Şimdi anlaşılan o ki doğru düzgün bir aşı üretemeyecek kadar geri, bunu aşmak için salgını delice bir karantinayla yenmeye kalkacak ama bunu da eline yüzüne bulaştırıp iyiden iyiye rezil olacak kadar çürümüş bir “Çin devi” var karşımızda.
Vakti zamanında, Çin totalitarizminin kurucusu Mao’nun icadı olan ve emperyalizmin aslında güçlü göründüğü halde hiç de öyle olmadığı anlamına gelen “kâğıttan kaplan” deyimi, şimdi tuhaf bir diyalektik yolculukla dönüp, tam da Çin’in kendisini tanımlayan bir söz haline geldi.
Bu arada ÇKP liderliğinin kuyruğu dik tutmak için epey çırpındığı ama elinden pek de bir şey gelmeyeceğini göstermek dışında bir işe yaramayan, Tayvan’ı hedef alan sahte kabadayılıklarını da bu rezil olma tablosuna dâhil etmezsek olmaz.

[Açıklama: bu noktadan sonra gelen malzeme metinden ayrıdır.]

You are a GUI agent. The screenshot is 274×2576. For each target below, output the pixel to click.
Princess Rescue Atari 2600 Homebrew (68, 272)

Buna bir de şüyuu vukuundan beter olmuş “Şi’ye darbe yapıldı” haberlerinin de aslında belki gerçekten de olabilecek bir ihtimali işaret ettiğini söyleyebiliriz.
Yani artık, “Marksizm-Leninizm Mao Zedung ve Şi Cinping Düşüncesi” heveslileri “tanrı-imparatorları” ile beraber uçtukları irtifadan yeryüzüne inmek zorunda. Dünya için, özellikle Çin’in ezdiği, başta Doğu Türkistanlılar olmak üzere tüm esir milletler için de en hayırlısı Çin’in parçalanması. Şimdilik sadece “korkunç kızıl ejderha efsanesi” çöktü.
Ama sadece şimdilik…
Dünya, o kâğıttan ejderha uçurtmasını uçuran ellerin de tarihe gömüldüğünü elbette görecek.